転移魔法陣が光り輝いた瞬間、台座の上にはリルとレアの姿が存在し、二人の登場に誰もが驚く。先ほどまでは存在しなかったはずの二人がいた事に動揺を隠せず、特にアリシアは親友と想い人が急に現れて慌てふためく。



「ど、どうして御二人がここに……まさか、転移!?」

「久しぶりだな、アリシア……皇帝陛下も先日の薬草の取引以来ですね」

「おっ、おおっ……これはこれは、まさかケモノ王国の女王が直々に訪れるとは驚いたぞ」



リルが転移台から下りて頭を下げると、皇帝も流石に玉座に座ってはいられず、彼女の元へ移動して握手を行う。両国の代表同士がこんな形で対面するなど思いもよらず、場に緊張が走った。そんな中、リリスは若干自慢げに転移台を叩きながら説明する。



「どうですか、皆さん?この転移台は遥か遠方のケモノ王国の王都にいるリル女王と勇者レアさんを転移させました。この転移台を利用すればどんなに遠方に離れている人物でも呼び寄せる事が出来ます」

「な、なんと……」

「皇帝陛下、こちらの転移台は貴国に差し上げましょう。両国の親交のため、この転移台は必要になるでしょうし……今後は決められた日時と時間を相談し、定期的にこうして顔を合わせて両国の発展のために相談しあうのはどうでしょうか?」



驚き戸惑う皇帝に対してリルは笑みを浮かべて転移台を差し出す事を告げると、皇帝はとんでもない魔道具をあっさりと寄越す彼女の余裕に戦慄する。

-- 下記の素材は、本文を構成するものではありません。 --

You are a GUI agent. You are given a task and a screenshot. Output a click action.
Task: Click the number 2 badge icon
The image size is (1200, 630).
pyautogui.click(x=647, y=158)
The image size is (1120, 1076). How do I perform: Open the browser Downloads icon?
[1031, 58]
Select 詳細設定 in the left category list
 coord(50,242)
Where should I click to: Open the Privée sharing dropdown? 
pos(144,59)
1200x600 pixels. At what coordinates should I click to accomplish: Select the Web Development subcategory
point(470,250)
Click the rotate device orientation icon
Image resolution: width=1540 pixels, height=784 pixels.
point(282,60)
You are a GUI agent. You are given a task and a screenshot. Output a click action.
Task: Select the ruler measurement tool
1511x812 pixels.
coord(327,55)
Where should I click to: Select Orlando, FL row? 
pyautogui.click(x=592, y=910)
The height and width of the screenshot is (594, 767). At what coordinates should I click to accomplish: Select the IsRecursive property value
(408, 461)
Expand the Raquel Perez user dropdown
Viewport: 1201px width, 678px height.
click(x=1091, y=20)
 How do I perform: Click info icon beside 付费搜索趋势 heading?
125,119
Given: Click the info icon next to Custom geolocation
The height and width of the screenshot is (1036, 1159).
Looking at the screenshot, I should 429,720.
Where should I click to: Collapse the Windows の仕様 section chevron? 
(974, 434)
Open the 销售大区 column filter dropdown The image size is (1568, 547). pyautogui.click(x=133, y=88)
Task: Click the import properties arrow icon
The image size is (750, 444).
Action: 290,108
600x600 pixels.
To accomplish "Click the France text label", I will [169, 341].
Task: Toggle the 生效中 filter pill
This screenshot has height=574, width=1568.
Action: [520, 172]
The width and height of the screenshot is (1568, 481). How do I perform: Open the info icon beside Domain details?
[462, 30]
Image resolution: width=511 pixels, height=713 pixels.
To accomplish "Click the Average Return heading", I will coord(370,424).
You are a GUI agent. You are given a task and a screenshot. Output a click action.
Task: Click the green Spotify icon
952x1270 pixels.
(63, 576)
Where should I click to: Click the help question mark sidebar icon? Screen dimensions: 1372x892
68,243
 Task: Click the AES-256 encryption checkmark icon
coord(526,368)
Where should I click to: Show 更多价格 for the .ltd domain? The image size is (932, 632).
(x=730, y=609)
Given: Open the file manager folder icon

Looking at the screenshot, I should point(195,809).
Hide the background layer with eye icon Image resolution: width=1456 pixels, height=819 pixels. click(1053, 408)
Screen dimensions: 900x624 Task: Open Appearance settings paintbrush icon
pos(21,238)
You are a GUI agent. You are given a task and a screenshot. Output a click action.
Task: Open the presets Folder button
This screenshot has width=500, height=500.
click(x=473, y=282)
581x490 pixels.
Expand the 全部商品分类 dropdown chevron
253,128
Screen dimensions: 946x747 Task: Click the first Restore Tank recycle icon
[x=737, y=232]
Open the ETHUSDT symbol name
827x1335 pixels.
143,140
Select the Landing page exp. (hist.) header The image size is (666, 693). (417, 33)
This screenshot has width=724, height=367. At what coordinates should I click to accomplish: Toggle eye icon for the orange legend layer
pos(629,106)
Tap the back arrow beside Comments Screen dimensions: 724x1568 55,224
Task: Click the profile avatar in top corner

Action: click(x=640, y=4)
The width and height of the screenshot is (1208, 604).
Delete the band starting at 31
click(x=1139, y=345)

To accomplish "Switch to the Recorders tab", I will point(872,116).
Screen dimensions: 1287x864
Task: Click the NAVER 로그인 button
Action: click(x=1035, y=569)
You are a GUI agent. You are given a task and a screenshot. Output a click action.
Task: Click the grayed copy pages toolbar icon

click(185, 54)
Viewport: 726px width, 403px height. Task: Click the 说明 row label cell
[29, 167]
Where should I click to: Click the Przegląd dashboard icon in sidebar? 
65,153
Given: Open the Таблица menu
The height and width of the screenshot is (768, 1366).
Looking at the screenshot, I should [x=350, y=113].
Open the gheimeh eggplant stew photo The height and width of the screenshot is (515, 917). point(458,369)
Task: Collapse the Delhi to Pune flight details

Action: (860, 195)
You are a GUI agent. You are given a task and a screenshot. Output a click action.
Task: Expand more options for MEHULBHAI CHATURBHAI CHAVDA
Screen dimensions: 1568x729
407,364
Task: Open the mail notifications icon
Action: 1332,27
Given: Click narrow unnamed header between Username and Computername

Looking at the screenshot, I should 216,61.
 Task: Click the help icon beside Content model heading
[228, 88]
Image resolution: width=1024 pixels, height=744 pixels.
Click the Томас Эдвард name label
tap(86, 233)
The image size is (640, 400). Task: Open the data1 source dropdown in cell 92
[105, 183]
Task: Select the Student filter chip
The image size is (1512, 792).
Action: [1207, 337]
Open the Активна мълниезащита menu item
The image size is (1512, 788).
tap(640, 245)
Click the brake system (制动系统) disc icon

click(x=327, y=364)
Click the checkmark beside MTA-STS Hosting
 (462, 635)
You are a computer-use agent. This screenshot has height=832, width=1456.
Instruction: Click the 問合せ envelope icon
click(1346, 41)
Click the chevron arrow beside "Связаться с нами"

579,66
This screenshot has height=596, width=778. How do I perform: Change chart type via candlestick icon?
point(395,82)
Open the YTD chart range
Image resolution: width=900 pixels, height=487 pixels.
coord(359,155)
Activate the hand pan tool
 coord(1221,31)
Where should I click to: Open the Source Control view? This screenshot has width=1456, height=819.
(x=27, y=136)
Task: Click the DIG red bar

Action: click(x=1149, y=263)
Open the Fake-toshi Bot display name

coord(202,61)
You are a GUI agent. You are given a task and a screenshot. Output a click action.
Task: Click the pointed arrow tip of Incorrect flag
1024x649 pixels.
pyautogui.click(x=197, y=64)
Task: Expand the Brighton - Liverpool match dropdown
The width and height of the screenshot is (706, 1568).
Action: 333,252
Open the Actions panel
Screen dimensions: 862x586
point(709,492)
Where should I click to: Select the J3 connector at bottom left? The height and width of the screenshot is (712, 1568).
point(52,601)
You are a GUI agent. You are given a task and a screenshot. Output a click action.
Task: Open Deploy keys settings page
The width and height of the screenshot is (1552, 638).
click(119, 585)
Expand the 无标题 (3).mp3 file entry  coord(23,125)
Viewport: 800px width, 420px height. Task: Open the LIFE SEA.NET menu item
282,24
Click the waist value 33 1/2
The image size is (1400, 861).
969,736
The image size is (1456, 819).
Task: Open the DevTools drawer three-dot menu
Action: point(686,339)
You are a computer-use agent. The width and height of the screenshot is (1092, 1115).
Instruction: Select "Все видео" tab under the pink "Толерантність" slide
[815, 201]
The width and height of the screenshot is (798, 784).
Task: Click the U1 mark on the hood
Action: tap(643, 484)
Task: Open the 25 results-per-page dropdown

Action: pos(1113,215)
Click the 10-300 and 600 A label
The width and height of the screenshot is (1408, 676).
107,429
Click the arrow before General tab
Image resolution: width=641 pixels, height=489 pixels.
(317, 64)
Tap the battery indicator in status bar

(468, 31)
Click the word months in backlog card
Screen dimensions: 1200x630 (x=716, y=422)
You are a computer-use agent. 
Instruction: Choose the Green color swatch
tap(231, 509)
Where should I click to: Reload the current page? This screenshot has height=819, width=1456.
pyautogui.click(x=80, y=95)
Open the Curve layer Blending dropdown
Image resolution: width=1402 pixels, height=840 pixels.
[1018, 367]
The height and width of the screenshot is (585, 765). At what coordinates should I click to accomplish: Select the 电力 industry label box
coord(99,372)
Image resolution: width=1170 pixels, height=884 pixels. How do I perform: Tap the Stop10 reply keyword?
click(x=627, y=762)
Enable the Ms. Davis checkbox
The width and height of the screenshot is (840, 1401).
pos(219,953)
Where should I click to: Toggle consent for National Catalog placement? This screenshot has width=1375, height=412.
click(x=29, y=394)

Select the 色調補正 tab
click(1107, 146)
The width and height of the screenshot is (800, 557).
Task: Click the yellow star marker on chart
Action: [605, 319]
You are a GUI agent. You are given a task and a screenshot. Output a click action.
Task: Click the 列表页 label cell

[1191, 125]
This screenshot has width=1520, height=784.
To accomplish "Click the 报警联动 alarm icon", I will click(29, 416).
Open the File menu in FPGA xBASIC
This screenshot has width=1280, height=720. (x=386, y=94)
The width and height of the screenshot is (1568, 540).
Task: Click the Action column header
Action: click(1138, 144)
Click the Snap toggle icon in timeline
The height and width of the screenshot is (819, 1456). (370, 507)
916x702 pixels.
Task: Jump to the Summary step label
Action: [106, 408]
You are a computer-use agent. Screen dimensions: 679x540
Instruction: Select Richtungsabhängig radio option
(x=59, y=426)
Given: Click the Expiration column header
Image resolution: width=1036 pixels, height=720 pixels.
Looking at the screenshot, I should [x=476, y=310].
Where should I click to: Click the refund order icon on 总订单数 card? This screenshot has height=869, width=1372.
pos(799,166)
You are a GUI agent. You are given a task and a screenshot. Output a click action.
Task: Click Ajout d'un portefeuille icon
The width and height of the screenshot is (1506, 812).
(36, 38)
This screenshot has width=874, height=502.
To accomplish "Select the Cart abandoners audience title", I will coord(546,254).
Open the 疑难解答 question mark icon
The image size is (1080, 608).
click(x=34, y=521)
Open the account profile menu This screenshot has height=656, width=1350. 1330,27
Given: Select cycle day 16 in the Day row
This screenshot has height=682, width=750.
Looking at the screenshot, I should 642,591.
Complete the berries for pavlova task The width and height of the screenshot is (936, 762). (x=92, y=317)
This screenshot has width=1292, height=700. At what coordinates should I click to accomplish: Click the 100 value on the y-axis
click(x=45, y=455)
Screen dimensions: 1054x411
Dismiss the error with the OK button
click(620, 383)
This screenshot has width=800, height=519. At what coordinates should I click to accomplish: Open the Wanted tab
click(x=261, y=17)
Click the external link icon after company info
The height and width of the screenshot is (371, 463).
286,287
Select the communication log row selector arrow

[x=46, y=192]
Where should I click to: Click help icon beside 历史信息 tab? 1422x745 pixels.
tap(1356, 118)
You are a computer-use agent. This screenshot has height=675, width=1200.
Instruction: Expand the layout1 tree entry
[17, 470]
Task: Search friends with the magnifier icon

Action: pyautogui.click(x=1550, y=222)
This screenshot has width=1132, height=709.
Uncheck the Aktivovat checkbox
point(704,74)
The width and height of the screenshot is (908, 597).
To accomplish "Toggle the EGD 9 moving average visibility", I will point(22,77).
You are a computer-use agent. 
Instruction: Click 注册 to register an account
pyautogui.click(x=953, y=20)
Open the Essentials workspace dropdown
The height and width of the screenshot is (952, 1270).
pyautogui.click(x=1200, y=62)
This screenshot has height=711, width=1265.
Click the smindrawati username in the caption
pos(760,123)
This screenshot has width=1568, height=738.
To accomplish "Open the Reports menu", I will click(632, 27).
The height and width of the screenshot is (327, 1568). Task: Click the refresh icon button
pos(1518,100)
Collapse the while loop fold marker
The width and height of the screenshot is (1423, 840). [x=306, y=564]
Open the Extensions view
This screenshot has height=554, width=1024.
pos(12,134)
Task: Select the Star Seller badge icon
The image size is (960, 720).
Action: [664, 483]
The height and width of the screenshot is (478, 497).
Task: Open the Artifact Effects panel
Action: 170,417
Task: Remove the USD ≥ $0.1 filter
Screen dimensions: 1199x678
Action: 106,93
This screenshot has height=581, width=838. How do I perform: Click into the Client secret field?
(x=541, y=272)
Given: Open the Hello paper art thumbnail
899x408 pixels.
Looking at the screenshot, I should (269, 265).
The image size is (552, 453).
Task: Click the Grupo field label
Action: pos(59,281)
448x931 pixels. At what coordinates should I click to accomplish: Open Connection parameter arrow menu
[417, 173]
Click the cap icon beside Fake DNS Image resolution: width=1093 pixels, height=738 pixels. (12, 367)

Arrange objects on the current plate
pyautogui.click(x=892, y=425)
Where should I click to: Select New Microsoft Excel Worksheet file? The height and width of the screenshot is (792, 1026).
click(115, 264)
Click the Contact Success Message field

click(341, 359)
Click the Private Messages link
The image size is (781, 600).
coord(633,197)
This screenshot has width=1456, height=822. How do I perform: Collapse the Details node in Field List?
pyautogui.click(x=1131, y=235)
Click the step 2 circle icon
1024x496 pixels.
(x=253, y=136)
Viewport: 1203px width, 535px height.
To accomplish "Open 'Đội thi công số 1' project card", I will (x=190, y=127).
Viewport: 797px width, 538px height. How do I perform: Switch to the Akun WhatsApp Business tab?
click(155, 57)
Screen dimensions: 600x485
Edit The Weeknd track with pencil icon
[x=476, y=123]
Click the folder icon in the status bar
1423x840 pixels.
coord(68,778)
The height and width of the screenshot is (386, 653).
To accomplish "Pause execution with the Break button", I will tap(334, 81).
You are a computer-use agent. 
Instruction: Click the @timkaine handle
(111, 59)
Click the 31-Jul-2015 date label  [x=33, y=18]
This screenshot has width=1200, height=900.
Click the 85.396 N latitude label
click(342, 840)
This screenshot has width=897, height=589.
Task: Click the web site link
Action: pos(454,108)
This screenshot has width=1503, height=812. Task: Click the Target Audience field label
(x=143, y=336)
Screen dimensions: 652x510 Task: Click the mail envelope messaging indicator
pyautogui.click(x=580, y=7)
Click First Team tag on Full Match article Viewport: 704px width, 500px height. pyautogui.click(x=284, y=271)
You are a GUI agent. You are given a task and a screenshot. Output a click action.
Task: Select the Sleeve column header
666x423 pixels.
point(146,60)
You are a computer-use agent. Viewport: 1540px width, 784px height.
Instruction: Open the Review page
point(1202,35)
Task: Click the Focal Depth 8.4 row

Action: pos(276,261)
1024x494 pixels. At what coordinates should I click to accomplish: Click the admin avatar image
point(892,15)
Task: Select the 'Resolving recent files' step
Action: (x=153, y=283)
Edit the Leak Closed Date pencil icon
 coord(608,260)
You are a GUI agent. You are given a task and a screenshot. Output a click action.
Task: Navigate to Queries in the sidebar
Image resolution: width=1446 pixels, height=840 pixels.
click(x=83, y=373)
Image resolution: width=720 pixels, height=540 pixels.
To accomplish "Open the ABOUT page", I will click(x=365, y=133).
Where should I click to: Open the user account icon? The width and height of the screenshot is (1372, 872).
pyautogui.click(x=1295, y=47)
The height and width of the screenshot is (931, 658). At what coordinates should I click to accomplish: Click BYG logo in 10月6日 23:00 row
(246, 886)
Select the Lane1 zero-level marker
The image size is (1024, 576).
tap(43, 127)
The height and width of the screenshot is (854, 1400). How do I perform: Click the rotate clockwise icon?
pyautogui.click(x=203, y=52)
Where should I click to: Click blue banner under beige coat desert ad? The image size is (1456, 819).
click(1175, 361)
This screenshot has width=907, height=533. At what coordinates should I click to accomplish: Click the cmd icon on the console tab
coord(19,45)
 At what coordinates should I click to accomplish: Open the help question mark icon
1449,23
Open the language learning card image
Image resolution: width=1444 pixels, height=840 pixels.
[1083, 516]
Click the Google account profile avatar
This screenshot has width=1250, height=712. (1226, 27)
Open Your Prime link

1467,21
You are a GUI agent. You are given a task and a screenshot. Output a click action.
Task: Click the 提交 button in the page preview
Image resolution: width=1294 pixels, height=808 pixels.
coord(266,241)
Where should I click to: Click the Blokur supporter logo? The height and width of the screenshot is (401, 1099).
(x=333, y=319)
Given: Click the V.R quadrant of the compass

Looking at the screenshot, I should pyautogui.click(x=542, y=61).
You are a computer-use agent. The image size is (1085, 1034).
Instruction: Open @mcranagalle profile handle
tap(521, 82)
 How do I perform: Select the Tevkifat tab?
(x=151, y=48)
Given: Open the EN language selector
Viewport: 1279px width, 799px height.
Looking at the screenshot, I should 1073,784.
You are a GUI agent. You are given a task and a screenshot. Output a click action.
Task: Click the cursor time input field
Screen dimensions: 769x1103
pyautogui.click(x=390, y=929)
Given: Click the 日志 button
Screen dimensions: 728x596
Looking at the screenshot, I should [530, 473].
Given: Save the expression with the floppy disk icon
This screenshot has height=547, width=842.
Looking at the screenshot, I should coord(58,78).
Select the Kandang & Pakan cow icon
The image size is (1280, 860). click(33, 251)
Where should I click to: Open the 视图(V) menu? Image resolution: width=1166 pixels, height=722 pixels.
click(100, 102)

――この転移台を利用すれば一瞬でケモノ王国とヒトノ帝国を行き来する事が出来る。それが意味するのは今後は薬草の取引の際は危険を犯して山脈を乗り越える必要はなくなり、使者を往復させる必要もない。更に言えば帝国の人材を一瞬でケモノ王国に送り込む事が出来る。


帝国としてはこれまで通りに薬草を得られるだけではなく、時と場合によってはケモノ王国に赴き、色々と相談も出来る。反面にケモノ王国にとっても帝国の豊富な人材を得られる。転移台を利用すればこれまで以上に両国の関係が改善できると予想された。


だが、逆に言えば転移台を利用すれば瞬時に両国へ移動するが出来るため、もしも良からぬ事を企んだ人間が転移する場合を想定し、転移台の使用は半月に一度、普段は地下の倉庫で収めることが決まる。




こうして転移台を利用してケモノ王国は薬草と上級回復薬を引きかえに帝国から有能な人材を派遣してもらい、復興を急ぐ。また、今回の一件でレアも自由に帝国に戻れるようになったため、久しぶりに勇者同士で再会を喜び合う。